Q. Can you describe how your life is different now than in 2009?
A. There are many things that have shifted since 2009. My daughter, Ella, is now 4 years old and full of spunk and confidence. She keeps me laughing every day. I got remarried to a man named Tim, who has two children. I opened The Respite: A Center for Grief & Hope, which helps hundreds of people who are coping with all kinds of loss. I spend my days feeling a great sense of purpose through the work that I do and enjoying my family. In 2009 I felt very lost, almost to the point of despair. I couldn’t see the next day in front of me. I thought that the heaviness and deep sadness would last forever.
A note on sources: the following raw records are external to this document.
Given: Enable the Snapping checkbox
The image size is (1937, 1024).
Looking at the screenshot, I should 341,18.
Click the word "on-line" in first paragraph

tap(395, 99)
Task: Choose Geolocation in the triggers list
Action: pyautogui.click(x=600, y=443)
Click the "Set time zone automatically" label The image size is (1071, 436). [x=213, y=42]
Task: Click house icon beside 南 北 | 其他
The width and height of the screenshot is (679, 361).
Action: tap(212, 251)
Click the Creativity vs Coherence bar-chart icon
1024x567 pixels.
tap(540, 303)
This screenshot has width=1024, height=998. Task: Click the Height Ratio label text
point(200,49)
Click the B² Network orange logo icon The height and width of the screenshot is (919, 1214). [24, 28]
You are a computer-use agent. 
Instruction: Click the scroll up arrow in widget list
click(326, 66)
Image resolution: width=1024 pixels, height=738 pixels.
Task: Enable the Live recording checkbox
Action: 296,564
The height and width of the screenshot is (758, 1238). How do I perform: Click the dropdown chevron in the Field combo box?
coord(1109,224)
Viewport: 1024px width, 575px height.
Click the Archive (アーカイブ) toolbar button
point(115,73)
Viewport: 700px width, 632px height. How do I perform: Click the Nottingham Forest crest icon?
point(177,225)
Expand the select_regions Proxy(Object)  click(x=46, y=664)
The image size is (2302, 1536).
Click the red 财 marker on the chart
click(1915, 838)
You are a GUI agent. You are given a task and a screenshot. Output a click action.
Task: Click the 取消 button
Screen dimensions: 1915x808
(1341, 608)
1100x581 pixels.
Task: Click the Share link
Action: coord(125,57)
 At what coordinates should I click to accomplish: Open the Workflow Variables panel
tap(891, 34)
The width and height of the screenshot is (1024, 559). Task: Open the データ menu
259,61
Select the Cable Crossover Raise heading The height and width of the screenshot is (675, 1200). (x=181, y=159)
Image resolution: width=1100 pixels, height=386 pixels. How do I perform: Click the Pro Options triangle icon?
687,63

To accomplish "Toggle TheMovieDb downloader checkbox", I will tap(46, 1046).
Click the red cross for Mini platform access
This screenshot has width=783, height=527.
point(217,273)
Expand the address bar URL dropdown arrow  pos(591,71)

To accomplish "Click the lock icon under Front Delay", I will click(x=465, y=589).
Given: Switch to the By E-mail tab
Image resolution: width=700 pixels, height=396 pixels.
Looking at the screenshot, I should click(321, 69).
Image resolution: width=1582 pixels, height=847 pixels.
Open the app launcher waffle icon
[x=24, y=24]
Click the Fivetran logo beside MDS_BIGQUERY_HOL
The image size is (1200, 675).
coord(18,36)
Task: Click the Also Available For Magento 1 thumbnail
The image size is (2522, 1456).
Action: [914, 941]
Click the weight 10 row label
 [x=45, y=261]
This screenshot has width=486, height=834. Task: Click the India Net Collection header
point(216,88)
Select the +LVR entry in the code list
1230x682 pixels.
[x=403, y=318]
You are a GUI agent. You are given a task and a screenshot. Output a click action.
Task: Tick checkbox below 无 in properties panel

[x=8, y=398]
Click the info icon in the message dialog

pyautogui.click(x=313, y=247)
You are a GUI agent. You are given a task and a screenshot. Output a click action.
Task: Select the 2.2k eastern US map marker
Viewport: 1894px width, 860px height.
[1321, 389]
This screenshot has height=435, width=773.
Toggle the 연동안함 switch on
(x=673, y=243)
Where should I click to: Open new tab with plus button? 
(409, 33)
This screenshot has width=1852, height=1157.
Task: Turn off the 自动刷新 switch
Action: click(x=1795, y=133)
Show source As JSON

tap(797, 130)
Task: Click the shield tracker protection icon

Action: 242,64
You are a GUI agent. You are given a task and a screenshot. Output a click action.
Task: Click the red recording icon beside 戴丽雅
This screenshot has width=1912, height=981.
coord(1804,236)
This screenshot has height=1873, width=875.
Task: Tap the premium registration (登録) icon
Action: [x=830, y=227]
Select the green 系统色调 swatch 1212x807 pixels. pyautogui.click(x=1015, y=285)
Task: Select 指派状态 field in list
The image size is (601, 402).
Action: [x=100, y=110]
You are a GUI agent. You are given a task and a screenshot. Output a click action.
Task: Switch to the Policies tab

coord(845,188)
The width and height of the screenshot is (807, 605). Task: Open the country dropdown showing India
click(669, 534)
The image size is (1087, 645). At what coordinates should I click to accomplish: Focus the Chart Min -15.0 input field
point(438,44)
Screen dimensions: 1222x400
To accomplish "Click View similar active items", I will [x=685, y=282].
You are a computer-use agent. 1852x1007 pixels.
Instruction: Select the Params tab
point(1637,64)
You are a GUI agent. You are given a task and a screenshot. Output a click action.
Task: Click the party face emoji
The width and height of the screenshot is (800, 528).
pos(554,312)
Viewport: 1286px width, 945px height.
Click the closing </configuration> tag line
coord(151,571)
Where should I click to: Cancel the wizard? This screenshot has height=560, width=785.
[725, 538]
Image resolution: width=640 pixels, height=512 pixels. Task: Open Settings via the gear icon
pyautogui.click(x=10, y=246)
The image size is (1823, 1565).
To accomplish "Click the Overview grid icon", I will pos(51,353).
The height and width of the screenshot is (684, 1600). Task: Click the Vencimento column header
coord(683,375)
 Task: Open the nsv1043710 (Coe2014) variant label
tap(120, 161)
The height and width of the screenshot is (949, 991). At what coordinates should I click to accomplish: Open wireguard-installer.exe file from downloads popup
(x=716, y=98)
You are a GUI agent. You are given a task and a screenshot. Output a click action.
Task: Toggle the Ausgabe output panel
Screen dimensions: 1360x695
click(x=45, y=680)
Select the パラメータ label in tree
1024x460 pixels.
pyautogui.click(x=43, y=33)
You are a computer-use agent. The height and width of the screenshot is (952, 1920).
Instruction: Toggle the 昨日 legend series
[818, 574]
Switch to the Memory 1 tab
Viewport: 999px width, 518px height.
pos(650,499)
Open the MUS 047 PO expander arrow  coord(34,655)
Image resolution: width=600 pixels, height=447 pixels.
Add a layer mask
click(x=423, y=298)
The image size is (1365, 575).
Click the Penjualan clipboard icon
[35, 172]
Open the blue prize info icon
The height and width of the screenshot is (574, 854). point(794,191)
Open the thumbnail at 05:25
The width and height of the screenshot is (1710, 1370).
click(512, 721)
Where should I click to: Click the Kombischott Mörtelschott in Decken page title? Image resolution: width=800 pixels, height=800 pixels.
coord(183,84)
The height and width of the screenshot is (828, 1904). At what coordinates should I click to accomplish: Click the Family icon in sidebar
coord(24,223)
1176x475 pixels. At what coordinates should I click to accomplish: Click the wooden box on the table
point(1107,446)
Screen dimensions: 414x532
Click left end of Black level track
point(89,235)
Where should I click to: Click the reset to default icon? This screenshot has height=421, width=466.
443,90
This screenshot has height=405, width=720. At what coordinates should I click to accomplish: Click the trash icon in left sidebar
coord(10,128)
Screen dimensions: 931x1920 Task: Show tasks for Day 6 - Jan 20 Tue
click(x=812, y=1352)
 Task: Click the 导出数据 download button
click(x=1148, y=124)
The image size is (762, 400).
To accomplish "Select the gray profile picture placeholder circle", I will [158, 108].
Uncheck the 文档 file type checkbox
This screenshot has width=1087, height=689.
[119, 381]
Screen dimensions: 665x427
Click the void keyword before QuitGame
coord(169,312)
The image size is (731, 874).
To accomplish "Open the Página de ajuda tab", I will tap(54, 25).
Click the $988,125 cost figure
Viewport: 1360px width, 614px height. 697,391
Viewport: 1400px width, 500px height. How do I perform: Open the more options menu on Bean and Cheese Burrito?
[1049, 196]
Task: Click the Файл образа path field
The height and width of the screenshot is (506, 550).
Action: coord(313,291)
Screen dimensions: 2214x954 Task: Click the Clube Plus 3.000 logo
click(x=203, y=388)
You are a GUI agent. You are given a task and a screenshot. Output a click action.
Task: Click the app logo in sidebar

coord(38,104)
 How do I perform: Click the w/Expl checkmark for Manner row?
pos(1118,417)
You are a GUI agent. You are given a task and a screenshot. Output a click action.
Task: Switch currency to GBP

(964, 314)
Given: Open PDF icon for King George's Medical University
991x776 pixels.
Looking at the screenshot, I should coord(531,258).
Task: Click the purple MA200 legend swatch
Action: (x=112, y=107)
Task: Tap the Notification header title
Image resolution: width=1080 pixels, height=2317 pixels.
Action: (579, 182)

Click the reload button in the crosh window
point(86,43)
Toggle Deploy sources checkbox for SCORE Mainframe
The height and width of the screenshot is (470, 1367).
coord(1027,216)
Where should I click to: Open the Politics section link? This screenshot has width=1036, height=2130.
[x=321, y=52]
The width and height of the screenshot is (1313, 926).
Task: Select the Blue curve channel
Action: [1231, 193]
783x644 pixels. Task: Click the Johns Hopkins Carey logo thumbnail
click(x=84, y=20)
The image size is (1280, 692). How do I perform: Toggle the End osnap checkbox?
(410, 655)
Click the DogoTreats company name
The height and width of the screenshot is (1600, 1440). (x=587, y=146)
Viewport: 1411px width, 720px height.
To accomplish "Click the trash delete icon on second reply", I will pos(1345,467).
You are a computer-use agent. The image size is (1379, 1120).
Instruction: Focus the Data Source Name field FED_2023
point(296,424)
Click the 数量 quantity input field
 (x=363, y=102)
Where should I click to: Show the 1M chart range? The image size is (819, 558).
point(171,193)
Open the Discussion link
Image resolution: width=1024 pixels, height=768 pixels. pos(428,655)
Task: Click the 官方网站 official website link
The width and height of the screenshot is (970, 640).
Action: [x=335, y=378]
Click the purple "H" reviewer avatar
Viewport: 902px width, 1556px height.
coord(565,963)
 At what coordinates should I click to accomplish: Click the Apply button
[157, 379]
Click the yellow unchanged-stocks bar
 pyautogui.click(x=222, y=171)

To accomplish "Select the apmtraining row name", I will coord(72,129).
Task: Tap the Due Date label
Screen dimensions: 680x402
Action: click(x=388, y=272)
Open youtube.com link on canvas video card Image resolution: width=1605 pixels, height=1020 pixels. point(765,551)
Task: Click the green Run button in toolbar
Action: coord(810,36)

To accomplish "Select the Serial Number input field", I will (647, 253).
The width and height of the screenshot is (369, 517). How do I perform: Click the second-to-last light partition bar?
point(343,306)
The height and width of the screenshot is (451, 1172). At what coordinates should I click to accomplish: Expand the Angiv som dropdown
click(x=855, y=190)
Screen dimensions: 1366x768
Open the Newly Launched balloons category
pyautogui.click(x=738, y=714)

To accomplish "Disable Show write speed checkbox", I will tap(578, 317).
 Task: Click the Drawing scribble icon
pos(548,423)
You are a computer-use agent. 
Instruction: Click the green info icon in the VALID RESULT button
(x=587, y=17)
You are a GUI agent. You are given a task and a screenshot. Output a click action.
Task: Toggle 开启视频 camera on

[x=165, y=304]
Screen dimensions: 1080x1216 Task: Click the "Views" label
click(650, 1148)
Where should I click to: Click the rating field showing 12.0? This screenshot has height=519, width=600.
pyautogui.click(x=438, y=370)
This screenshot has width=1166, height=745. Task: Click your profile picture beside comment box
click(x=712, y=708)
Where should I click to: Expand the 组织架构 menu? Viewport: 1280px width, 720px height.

I do have moments of sadness still, particularly around anniversaries and holidays, but it’s not the same intensity that it used to be. I’m able to enjoy things again, and look forward to what is ahead. I feel much more hope and have become mentally and emotionally stronger.
Q. If you could offer one word of comfort to a widow, what would it be?
A. I would say to her, “Your journey belongs to you and your losses should be honored in a way that feels right to you. There is no specific way to grieve and you don’t have to travel your journey alone. You will not always feel the way that you do in this moment. Just take it one step, minute, or day at a time.”
If it had to be just one word, I would likely say “trust.” I think it is important for a young widow to realize when she is simply doing the best that she can, and being able to trust that it is enough. Trusting in the journey will help her gradually move forward. It is certainly not easy, but I eventually had to try and trust in life again and that things would not always be so painful and difficult. I had to trust that somehow things would be okay – that mentally and emotionally, I was right where I was supposed to be. Through trusting, I was eventually able to not allow the pain and sadness to overwhelm me. I was able to come to the realization that I could not control everything, which released some heaviness from my shoulders.
My nonprofit The Respite, helps people coping with all types of loss. My support group, Soul Widows, is for women age 60 and under who have lost their spouse or partner due to any cause. We provide a variety of integrative services at The Respite that include Counseling, Grief Massage, Restorative Yoga, Soul Collage, Support Groups, and Retreats. We also have a program that we are currently developing to help women veterans coping with reintegration issues, depression, and PTSD. We believe that it is possible to find gifts within the grieving process, and that loss should be honored. Transformative growth can occur if a person is given the tools and proper support. We help people of every socioeconomic status, and also provide scholarships.